Amanda Lewis, who had gotten off the #44 bus on Woodlawn Drive from her job in Baltimore City, was walking up Windsor Mill Road to pick up her three- and six-year-old from the Emmanuel Church Day Care Center. “It’s not safe,” she said, “especially when you’re going uphill and it’s raining. Then you see people on the phone.”
The community’s safety is at risk, says former State Delegate Emmett Burns, who lives in Woodlawn and pastors Rising Sun First Baptist Church on St. Lukes Lane off Windsor Mill Road. And sidewalks are urgently needed.
Burns recalled that a number of accidents have taken place on Windsor Mill, which is lined with homes, as well as child care centers, restaurants, commercial businesses and churches. In February, a 30-year-old man was fatally struck by a vehicle in the 6700 block of Windsor Mill Road.
Aaron Barnett, president of the District 44B Democratic Club, called on District 4 Councilman Julian Jones for an update on the county’s proposal to install sidewalks and how the county planned to solicit input from property owners.
Last year, Burns and Barnett spearheaded the collection of signatures from homeowners who were amenable to granting the county the right of way to acquire the portion of their property necessary to add sidewalks.
Jones praised the community’s legwork and called the sidewalk construction one of his priority projects. At a recent District 44B Democratic Club meeting, Jones explained that the county will install curbs and gutters in two phrases: from Woodlawn Drive to Featherbed Lane and Featherbed Lane to Corinthian Inn.
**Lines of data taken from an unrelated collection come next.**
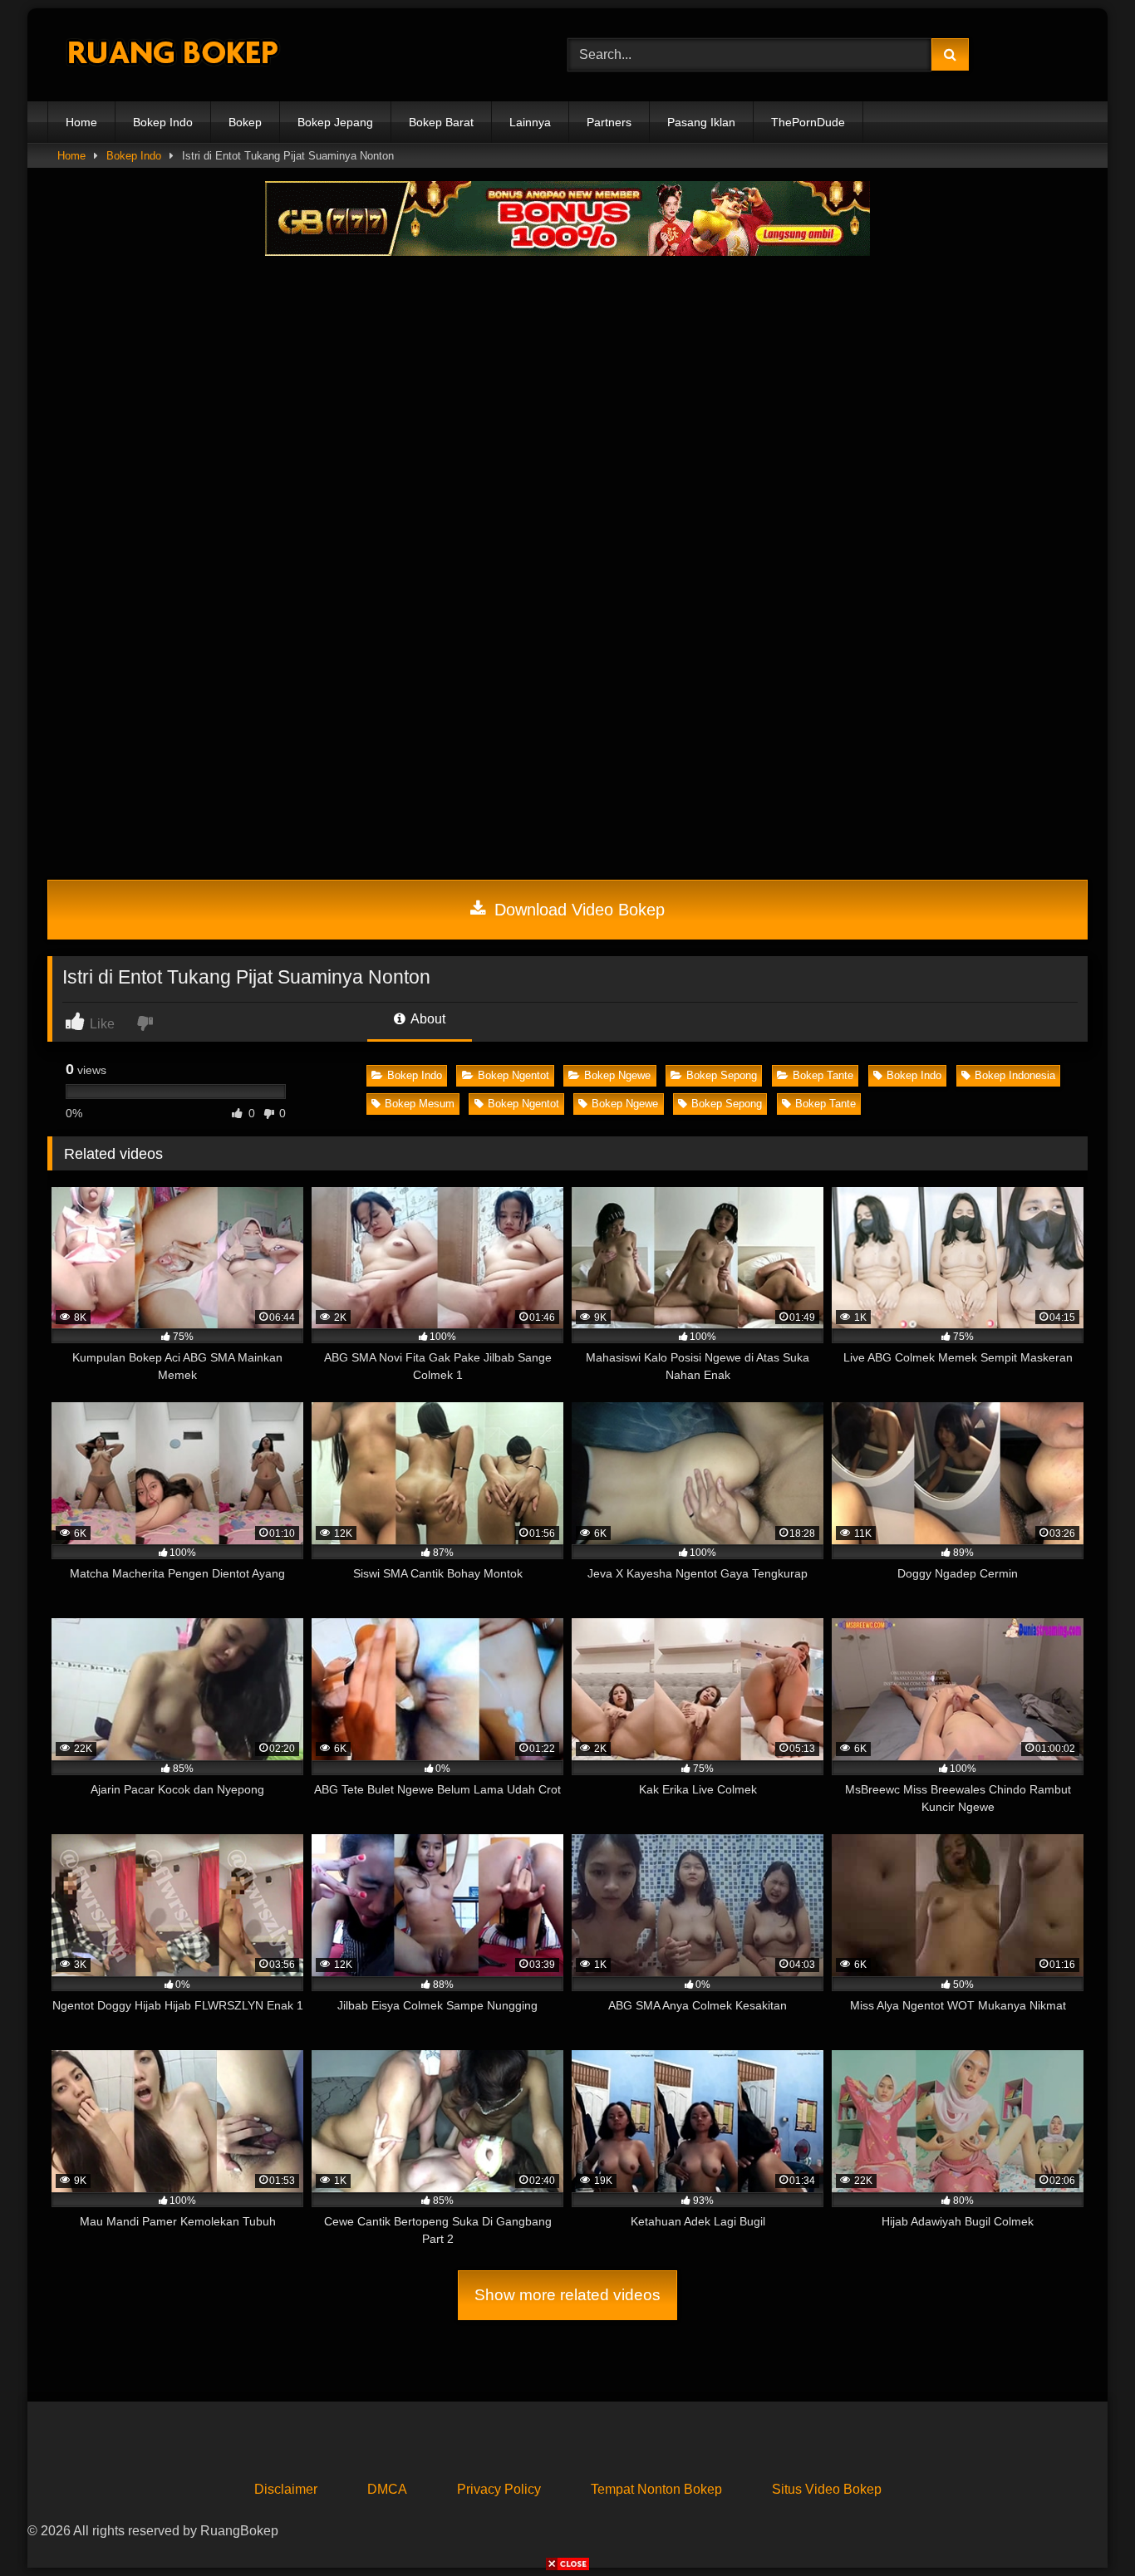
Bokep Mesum (419, 1103)
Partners (609, 122)
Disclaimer (285, 2489)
He projected that the engineering plans would be complete in September and the total project might take three years.
In the meantime, attendees suggested, the county should consider installing reflective strips.
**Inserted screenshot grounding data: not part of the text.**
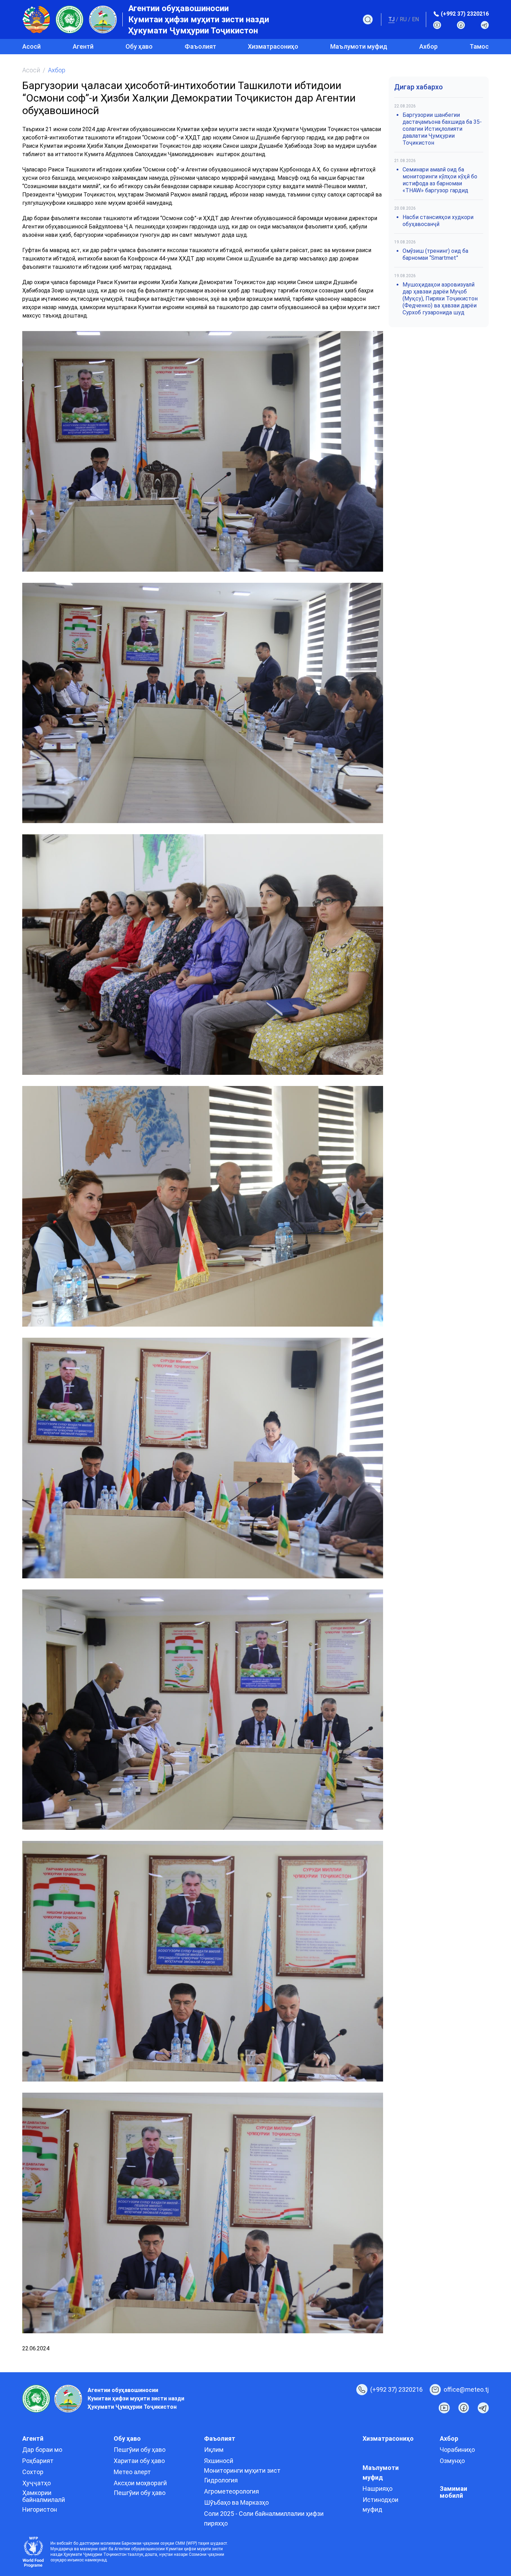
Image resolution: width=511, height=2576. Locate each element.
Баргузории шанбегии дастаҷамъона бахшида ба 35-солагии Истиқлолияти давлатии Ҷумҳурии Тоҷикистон (442, 129)
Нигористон (39, 2509)
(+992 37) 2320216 (465, 13)
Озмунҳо (452, 2460)
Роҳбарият (38, 2460)
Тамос (479, 46)
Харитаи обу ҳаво (139, 2460)
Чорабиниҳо (457, 2449)
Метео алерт (132, 2472)
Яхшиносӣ (218, 2460)
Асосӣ (31, 46)
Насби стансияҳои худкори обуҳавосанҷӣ (438, 220)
The most challenging part of the process would be the county’s negotiations with homeowners for the right of way for an agreed-upon price. As a last resort, the county could condemn a property and offer the homeowner a fair price. Jones did not know how many homeowners’ properties would be involved.
The cost of the project is $8 million, Jones said. Funding will come out of future budgets, but “money is not a concern for this project.”
It’s important that people be proactive on issues, Barnett told attendees, urging them to be informed, be active in community and political club meetings, and contact elected officials. “We must let the county and Annapolis know that we support our elected officials,” he said.